Task description —
Retype, word for word, the line holding "Screen dimensions: 1200x546" and each line after it down to the end of the data; pictures are not copied.

Listed records —
Segment Open

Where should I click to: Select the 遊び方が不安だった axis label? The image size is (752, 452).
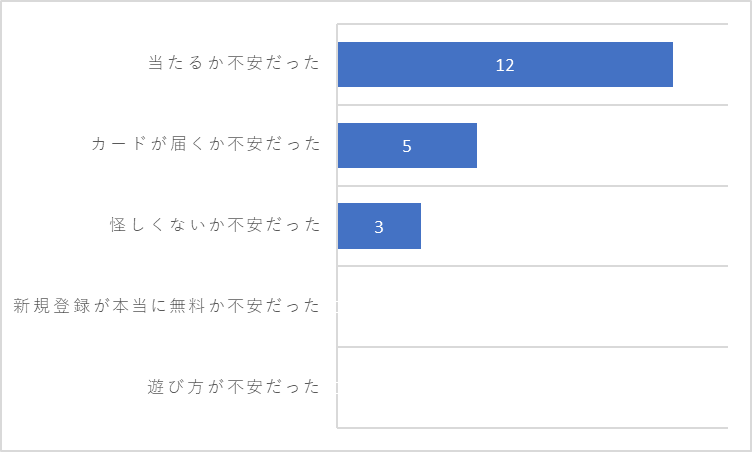(x=234, y=386)
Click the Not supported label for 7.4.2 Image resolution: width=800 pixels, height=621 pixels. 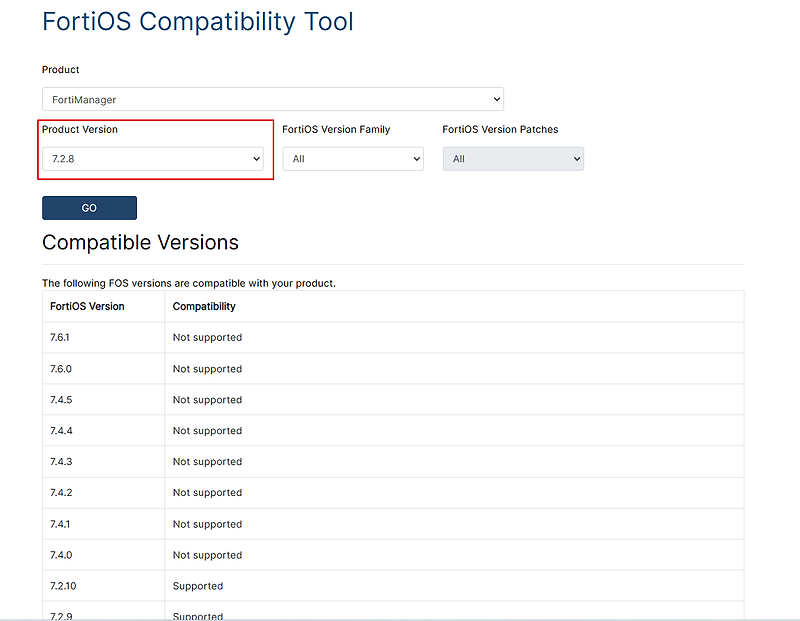207,492
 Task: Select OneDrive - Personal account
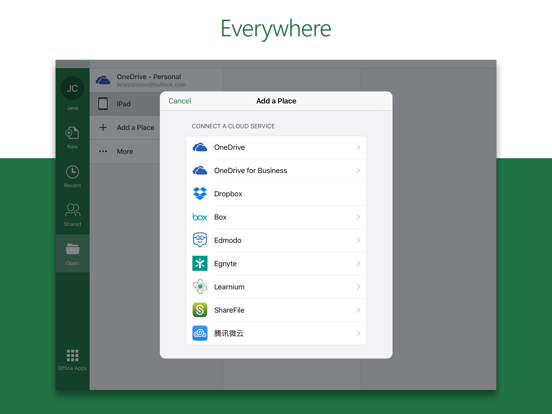[156, 80]
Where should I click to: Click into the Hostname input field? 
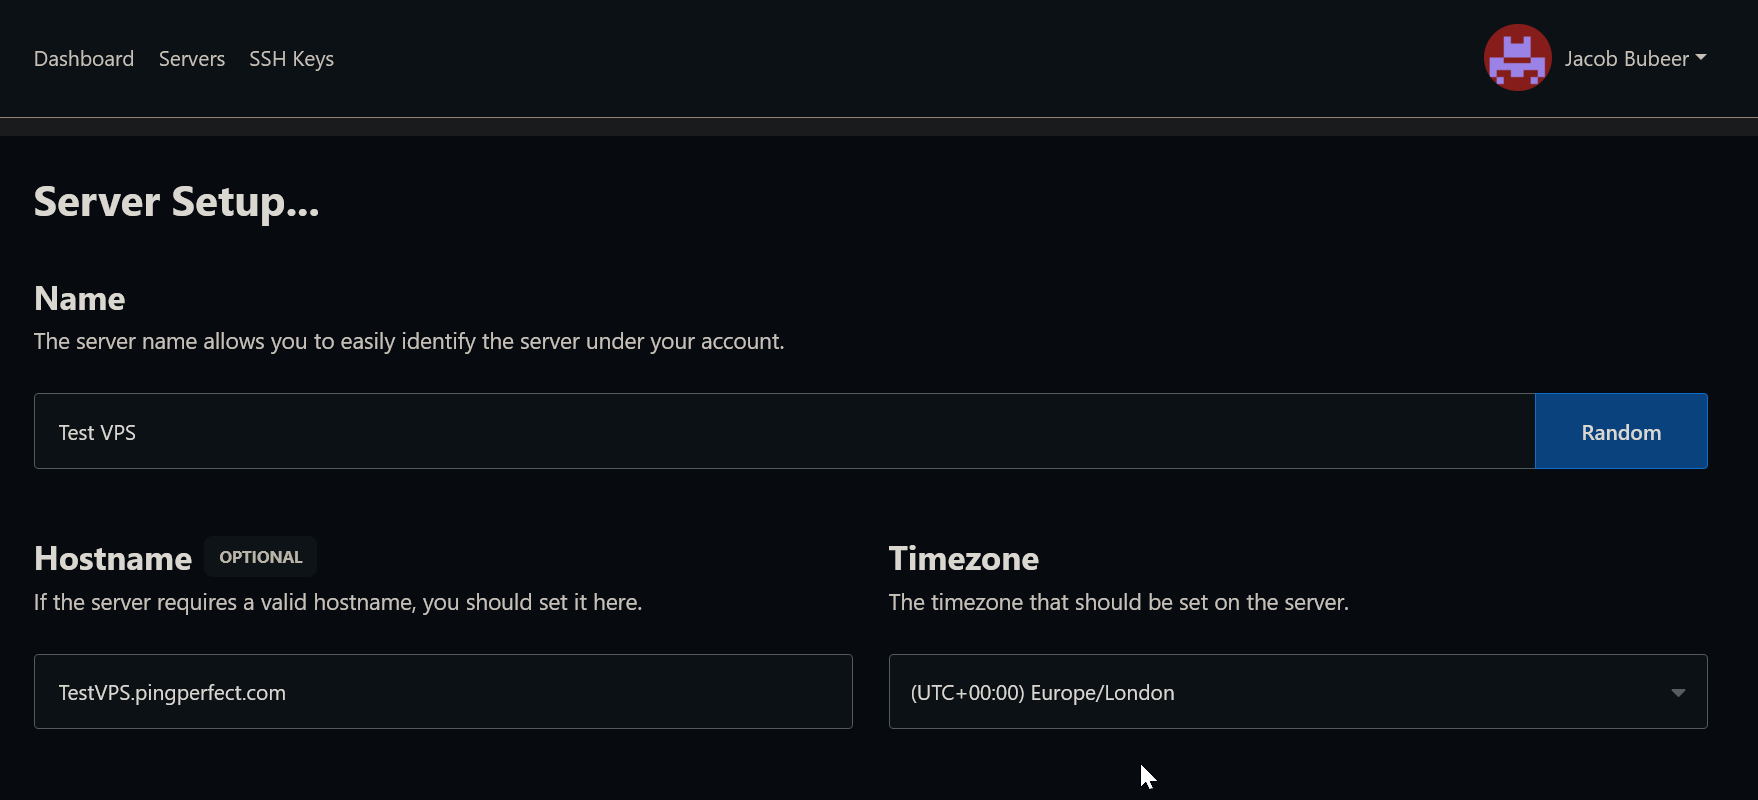pos(443,692)
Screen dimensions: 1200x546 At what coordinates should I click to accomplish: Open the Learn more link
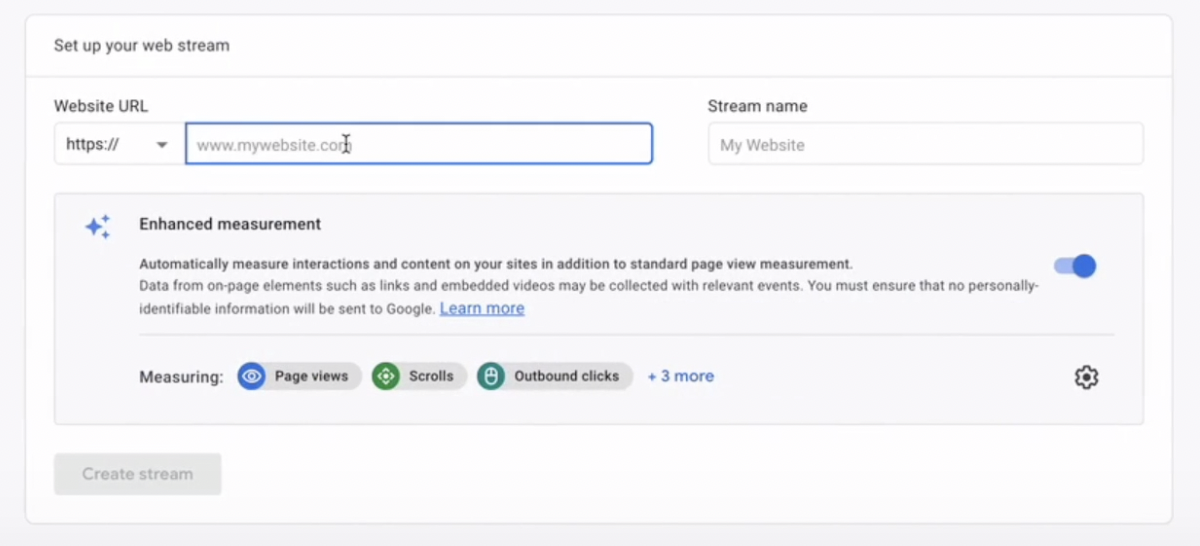tap(482, 308)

Segment Closed

Answer section —
Screen dimensions: 1200x546 At what coordinates should I click to accomplish: Open the Learn more link
tap(482, 308)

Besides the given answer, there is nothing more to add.